To most Americans who grew up with Dr. Seuss' oddly, endearingly drawn critters and facile rhymes ("And then he ran out. / And, then, fast as a fox, / The Cat in the Hat / Came back in with a box"), the report that Dr. Seuss was, as Art Spiegelman puts it, "a feisty political cartoonist who exhorted America to do battle with Hitler" may come as a surprise. I didn't grow up in the United States, having arrived here when I was 26, but it didn't take me long to acquire a certain image of Dr. Seuss.

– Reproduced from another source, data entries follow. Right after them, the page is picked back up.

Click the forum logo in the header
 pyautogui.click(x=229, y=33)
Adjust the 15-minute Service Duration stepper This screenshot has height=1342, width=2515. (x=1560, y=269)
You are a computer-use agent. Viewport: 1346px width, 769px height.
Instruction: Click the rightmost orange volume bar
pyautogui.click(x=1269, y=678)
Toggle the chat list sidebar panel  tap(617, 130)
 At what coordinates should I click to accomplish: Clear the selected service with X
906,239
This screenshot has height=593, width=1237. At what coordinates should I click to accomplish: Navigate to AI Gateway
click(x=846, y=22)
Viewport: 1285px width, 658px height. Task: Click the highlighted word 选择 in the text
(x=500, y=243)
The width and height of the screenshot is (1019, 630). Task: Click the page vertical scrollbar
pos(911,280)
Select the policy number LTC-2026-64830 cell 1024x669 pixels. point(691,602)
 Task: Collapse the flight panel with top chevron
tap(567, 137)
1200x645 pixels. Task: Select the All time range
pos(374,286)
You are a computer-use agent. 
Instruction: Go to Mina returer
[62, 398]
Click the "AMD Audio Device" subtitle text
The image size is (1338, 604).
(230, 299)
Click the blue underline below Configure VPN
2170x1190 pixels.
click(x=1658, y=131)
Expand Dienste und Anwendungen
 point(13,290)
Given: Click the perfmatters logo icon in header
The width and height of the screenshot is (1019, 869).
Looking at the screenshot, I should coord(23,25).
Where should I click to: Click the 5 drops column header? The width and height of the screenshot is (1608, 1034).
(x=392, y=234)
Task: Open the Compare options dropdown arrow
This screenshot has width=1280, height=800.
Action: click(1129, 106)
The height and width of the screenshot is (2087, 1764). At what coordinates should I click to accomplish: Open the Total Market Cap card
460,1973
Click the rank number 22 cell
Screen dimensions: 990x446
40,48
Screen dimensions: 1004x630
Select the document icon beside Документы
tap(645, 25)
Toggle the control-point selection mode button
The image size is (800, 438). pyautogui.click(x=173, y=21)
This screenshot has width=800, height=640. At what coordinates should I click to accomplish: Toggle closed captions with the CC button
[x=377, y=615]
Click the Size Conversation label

In fact, I first learned about Dr. Seuss' wartime roles only recently. In a footnote to his multifaceted account of the U.S. Occupation of Japan, "Embracing Defeat" (The New Press, 1999), John Dower referred to the War Department's "uncompromisingly harsh" propaganda film, "Your Job in Germany," noting that its script was written by "Theodor Geisel (later to become famous as the author of the 'Dr. Seuss' children's books)."
The film emphasized, Dower said, that "virtually every German . . . had supported the Nazis; and every German -- especially the young -- was a potential source of future revanchism." Uncompromisingly harsh indeed, immediately bringing to mind the more recent view propounded by the Harvard teacher Daniel Goldhagen that all Germans were "Hitler's willing executioners." (For Geisel, it was German "revanchism," rather than the Holocaust, because when he scripted "Your Job in Germany," the scale of the mass murder wasn't widely known.)